Males who did wash their hands used soap almost 10 per cent less often than females..."


We are comnparing apples with oranges here- or perhaps bananas with peaches!

News flash! Males and females have different plumbing and to be blunt- males don't have to wipe urine off themslves (usually) Unlike Jornos, most of us have mastered the art of not pissing on our fingers!

I find the fact that 8% of women don't wash fingers that have been in amongst their bits & pieces more disturbing.

And when leaving a public toilet- your hands are going to touch the doorhandle which was touched by the scrubbed and the filthy!

I have been in many a public toilet where Mr Wobbly was the cleaner than any fixture in the room!

Perhaps it's time gloves came back into fashion...

Thursday, November 08, 2007

Crystal ball gazing

Watch now for an upsurge in improvised fireworks/explosives as the young and stupid explore a mostly consequence-free NZ.

All the materials are available on the supermarket shelves.

Don't expect ME to tell you what they are!

My prediction is that bomb-making efforts will take off next year.

It won't be terrorists- just dumbass boys on the way to meet Darwin...

Wednesday, November 07, 2007

On a more serious note

Stealing from an Ambulance:

One of the lower things that a scumbag could choose to do.
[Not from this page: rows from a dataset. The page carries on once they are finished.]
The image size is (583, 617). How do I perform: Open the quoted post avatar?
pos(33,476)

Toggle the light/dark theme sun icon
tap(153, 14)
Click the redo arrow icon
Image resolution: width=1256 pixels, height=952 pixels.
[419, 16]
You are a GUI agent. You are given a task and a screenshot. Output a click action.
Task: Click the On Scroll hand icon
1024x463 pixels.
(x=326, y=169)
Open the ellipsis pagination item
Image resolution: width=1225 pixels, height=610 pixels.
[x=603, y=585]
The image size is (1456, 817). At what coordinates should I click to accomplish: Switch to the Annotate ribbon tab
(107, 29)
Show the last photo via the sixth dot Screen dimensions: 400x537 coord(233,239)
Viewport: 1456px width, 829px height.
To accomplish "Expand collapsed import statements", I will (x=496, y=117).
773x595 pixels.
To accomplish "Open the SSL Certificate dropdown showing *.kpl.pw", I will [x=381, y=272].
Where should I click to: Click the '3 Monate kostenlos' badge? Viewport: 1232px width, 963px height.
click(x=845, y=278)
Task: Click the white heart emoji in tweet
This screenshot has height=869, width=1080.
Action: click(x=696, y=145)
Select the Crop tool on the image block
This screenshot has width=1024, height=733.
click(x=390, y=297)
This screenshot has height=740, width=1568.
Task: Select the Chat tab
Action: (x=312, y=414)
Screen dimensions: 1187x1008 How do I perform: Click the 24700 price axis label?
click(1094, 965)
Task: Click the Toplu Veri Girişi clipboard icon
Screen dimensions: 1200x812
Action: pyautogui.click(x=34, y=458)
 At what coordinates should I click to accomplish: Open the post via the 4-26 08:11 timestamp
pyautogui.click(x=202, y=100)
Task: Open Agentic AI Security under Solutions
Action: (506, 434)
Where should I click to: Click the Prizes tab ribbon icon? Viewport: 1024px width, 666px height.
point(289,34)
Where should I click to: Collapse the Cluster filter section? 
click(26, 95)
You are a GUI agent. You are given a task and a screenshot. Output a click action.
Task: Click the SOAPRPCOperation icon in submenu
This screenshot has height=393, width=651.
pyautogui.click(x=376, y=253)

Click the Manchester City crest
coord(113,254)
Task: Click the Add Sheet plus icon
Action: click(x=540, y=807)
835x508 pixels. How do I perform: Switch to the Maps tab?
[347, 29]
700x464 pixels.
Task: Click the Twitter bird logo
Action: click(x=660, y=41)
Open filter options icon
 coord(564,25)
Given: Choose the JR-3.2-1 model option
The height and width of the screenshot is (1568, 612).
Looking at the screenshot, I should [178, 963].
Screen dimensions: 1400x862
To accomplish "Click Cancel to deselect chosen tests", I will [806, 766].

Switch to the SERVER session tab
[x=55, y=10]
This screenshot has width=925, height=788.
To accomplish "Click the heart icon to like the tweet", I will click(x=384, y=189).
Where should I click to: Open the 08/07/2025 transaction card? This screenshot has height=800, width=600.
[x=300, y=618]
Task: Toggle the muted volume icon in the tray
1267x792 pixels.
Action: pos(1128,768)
It's in the same league as stealing food from children or taking a pensioner's life savings.

Bastinado or keel-hauling sounds about right- for a first offense.

Pomegranates

I brought one, something I have never done before.

They were $2.50 and I thought- 'what the hell- try something new.'

Now I'm thinking- 'What the hell do I do with the frickin thing!'


Update:

Problem solved!

http://en.wikipedia.org/wiki/Pomegranate

Tuesday, November 06, 2007

So Long- nobbled by the Govamint- again!


You wicked people- look what you made us do to you!
Since some of you can't behave- no fireworks for anybody!
Now go to bed and think about what you have done- while we find something else to regulate, ban or censure!

Sunday, November 04, 2007

I did it yet again!

I have a bit of a 'thing' for just avoiding smashes on the Rimutakas. When I say just avoiding, I mean that I have passed the about to be crash site five minutes or less before the incident. This has happend on no less than eight occasions- about once a year. Not so much now that I'm working locally.

Today's one would have happened less than 60 seconds after we passed the site, going by the position of the convoy of emergency services.

When I was commuting, there would be signs of a new crash (broken glass, fences down or paint on the rock) at least three times a week. It's not really a hard road at all. You just have to slow down in the wet, wind or when there is ice on the road.

A hell of a lot don't.

UPDATE:

I did it again today!

I arrived at the club and a chap who arrived 5 minutes after me asked "Did you see the burning motorcycle on the side of the road?"

Wasn't there when I went past that spot!

Before you ask- yes- I did get that new pair of glasses!

Friday, November 02, 2007

Another 'Yeah- Right'

"You won't see cops with guns on the streets of 'Rich White suburbs'"- according to the bleeding heart brigade.

Take a look at the news and see what is going on in the 'Rich White suburb' of Mirimar right now.

http://nz.news.yahoo.com/071102/3/29le.html

Update:

Discussion has gotten a little off-subject, which is fine, but the post was pointing out that statements by scum-loving lawyers after the latest raids out in the jungle. I don't hear the people of Mirimar whinging that they have been terrorised and traumatised by the black-clad colonial oppressors!